### 给定指令 A:
请照抄记录中的这些行：从记录开头起，到含有“click(x=132, y=194)”的那一行止，首尾两行都要包括。

*** 阅读摘录

D. Present

Link: D. Present

Description

Catherine received an array of integers as a gift for March 8. Eventually she grew bored with it, and she started calculated various useless characteristics for it. She succeeded to do it for each one she came up with. But when she came up with another one — xor of all pairwise sums of elements in the array, she realized that she couldn't compute it for a very large array, thus she asked for your help. Can you do it? Formally, you need to compute

$$(a_1 + a_2) \oplus (a_1 + a_3) \oplus \ldots \oplus (a_1 + a_n) \\ \oplus (a_2 + a_3) \oplus \ldots \oplus (a_2 + a_n) \\ \ldots \\ \oplus (a_{n-1} + a_n) \\$$

Here $x \oplus y$ is a bitwise XOR operation (i.e. x ^ y in many modern programming languages). You can read about it in Wikipedia: https://en.wikipedia.org/wiki/Exclusive_or#Bitwise_operation.

******
*** 本题数据

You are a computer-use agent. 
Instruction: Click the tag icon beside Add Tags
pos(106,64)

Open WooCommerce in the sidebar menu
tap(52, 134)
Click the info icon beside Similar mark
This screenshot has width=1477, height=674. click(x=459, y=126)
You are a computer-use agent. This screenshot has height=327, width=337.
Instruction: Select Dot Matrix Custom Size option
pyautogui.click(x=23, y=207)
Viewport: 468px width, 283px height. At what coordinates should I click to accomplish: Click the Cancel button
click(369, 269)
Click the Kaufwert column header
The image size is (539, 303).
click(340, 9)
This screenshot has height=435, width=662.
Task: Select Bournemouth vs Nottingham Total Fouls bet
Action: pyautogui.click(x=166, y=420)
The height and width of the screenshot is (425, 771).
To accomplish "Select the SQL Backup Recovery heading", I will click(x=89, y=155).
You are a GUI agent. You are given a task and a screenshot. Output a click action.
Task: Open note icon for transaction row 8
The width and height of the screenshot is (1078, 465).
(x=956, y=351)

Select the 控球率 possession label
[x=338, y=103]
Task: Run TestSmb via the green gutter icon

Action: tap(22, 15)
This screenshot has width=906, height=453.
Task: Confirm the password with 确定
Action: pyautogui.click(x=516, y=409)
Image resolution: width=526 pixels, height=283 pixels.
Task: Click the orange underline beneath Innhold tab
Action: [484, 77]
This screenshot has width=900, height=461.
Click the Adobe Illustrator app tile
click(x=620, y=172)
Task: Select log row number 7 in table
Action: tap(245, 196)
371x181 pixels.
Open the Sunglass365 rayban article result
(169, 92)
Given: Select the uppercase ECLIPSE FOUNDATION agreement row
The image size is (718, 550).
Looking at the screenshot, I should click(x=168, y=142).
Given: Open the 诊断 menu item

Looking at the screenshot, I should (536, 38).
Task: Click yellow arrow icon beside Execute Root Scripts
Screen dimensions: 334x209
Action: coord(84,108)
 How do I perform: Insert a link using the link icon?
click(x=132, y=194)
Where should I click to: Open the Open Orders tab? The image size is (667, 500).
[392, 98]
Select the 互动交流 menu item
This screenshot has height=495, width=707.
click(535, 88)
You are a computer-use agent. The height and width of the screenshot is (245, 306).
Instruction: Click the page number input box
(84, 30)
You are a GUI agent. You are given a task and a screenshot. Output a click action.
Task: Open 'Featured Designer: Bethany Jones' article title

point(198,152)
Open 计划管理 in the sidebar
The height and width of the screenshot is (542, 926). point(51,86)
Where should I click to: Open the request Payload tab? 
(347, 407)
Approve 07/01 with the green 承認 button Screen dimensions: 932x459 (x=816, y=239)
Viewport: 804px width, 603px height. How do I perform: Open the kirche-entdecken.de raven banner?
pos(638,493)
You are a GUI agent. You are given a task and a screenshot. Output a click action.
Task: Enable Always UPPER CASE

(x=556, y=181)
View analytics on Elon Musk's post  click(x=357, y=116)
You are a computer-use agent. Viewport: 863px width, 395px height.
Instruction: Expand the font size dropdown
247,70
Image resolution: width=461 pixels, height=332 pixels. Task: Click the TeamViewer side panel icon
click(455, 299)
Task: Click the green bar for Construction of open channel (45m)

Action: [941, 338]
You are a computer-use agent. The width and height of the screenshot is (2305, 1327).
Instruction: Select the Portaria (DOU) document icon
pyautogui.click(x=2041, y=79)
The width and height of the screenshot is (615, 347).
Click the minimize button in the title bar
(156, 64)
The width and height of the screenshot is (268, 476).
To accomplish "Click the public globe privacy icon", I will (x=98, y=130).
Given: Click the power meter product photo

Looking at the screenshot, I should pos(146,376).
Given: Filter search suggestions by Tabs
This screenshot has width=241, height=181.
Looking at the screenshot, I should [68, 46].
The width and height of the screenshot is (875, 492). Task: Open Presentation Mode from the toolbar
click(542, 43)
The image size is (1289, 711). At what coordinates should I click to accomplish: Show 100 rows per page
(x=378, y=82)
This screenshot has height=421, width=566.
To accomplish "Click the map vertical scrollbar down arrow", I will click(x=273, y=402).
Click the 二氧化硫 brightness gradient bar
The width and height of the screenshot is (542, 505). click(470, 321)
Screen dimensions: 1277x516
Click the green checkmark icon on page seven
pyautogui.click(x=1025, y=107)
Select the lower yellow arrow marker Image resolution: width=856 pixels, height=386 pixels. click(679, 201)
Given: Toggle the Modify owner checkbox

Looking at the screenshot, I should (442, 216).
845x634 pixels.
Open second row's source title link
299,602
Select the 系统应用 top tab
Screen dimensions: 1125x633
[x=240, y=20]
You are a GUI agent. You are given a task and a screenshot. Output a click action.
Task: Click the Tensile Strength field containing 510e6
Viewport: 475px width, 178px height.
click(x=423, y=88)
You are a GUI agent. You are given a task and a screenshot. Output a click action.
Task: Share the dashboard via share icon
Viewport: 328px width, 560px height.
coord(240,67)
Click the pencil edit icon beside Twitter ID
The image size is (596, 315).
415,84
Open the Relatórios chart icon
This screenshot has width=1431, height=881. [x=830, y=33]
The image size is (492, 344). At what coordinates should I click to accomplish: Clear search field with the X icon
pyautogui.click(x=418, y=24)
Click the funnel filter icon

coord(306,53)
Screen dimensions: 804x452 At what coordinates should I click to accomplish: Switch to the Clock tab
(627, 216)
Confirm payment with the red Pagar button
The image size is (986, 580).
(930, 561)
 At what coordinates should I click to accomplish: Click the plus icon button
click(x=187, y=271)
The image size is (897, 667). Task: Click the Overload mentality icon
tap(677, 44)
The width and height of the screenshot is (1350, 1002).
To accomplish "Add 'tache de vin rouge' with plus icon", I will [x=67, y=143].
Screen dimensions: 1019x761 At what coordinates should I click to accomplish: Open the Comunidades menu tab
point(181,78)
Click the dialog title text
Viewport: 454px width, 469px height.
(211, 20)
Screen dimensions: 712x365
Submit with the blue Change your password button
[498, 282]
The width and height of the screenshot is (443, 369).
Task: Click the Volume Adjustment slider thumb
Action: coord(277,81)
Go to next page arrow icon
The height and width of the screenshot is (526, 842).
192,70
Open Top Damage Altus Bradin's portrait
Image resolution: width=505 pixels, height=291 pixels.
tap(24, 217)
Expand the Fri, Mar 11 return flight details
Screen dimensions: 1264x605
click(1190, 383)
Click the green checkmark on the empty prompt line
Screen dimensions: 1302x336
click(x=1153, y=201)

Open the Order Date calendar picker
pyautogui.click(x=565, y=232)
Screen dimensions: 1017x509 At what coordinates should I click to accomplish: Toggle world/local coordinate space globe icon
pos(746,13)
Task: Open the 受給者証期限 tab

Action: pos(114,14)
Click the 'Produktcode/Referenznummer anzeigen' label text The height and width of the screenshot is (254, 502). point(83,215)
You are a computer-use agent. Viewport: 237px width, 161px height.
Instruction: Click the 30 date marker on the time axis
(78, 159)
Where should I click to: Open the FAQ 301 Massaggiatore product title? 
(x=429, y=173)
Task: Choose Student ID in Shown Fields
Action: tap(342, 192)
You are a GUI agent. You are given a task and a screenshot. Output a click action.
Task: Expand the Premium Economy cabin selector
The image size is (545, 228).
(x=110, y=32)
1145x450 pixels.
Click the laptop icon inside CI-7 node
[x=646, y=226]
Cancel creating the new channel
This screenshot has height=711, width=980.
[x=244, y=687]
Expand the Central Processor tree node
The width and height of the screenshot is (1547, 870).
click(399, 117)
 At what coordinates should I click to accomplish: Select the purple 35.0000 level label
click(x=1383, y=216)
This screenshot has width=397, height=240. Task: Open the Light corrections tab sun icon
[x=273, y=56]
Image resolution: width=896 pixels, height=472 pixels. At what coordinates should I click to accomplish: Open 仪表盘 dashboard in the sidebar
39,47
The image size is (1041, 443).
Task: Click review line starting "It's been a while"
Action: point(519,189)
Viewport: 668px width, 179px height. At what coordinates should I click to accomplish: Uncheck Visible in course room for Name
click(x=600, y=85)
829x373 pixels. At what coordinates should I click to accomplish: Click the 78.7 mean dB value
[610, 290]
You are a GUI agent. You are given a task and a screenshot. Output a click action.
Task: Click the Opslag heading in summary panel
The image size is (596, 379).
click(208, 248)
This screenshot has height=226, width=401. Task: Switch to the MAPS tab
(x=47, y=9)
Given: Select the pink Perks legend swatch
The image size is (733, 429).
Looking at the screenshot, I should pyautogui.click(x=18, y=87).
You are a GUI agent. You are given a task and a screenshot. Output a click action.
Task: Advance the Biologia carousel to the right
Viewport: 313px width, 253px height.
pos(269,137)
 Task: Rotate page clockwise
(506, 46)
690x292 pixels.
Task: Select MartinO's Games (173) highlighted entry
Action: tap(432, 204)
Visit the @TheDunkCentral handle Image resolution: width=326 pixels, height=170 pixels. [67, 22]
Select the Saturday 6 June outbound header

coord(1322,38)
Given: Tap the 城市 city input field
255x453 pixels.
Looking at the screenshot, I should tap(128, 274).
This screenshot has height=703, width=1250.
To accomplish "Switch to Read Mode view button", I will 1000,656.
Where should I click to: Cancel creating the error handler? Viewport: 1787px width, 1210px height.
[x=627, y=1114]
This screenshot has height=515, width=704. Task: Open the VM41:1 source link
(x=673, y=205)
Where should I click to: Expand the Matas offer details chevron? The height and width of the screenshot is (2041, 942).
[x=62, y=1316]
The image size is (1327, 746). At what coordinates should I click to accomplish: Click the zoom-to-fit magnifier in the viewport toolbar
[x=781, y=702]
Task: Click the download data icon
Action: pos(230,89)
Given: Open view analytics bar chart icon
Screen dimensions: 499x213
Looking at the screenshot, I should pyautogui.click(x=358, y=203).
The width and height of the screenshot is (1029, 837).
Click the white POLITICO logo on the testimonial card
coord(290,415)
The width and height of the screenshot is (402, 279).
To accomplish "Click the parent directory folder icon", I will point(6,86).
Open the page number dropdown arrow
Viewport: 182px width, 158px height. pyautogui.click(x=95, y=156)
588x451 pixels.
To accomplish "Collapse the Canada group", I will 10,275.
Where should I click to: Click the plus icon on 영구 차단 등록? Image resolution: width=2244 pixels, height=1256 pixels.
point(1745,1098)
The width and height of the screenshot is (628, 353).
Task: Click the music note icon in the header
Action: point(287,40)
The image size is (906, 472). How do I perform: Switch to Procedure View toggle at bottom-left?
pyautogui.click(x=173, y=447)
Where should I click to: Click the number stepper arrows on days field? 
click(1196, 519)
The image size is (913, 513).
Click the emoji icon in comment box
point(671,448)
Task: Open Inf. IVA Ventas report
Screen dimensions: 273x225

******

### 给定指令 B:
判断下列三项陈述是否与阅读摘录相符，每项答“是”或“否”，并原样引用摘录中起决定作用的词句：(i) Catherine 收到的整数数组是三月八日的礼物；(ii) 对于非常大的数组，她自己能够算出所有两两之和的异或值；(iii) 在许多现代编程语言中，这种按位异或运算写作 x ^ y。

### 书面回答 A:
You are a computer-use agent. 
Instruction: Click the tag icon beside Add Tags
pos(106,64)

Open WooCommerce in the sidebar menu
tap(52, 134)
Click the info icon beside Similar mark
This screenshot has width=1477, height=674. click(x=459, y=126)
You are a computer-use agent. This screenshot has height=327, width=337.
Instruction: Select Dot Matrix Custom Size option
pyautogui.click(x=23, y=207)
Viewport: 468px width, 283px height. At what coordinates should I click to accomplish: Click the Cancel button
click(369, 269)
Click the Kaufwert column header
The image size is (539, 303).
click(340, 9)
This screenshot has height=435, width=662.
Task: Select Bournemouth vs Nottingham Total Fouls bet
Action: pyautogui.click(x=166, y=420)
The height and width of the screenshot is (425, 771).
To accomplish "Select the SQL Backup Recovery heading", I will click(x=89, y=155).
You are a GUI agent. You are given a task and a screenshot. Output a click action.
Task: Open note icon for transaction row 8
The width and height of the screenshot is (1078, 465).
(x=956, y=351)

Select the 控球率 possession label
[x=338, y=103]
Task: Run TestSmb via the green gutter icon

Action: tap(22, 15)
This screenshot has width=906, height=453.
Task: Confirm the password with 确定
Action: pyautogui.click(x=516, y=409)
Image resolution: width=526 pixels, height=283 pixels.
Task: Click the orange underline beneath Innhold tab
Action: [484, 77]
This screenshot has width=900, height=461.
Click the Adobe Illustrator app tile
click(x=620, y=172)
Task: Select log row number 7 in table
Action: tap(245, 196)
371x181 pixels.
Open the Sunglass365 rayban article result
(169, 92)
Given: Select the uppercase ECLIPSE FOUNDATION agreement row
The image size is (718, 550).
Looking at the screenshot, I should click(x=168, y=142).
Given: Open the 诊断 menu item

Looking at the screenshot, I should (536, 38).
Task: Click yellow arrow icon beside Execute Root Scripts
Screen dimensions: 334x209
Action: coord(84,108)
 How do I perform: Insert a link using the link icon?
click(x=132, y=194)

### 书面回答 B:
(i) 是。"Catherine received an array of integers as a gift for March 8."
(ii) 否。"she realized that she couldn't compute it for a very large array"
(iii) 是。"i.e. x ^ y in many modern programming languages"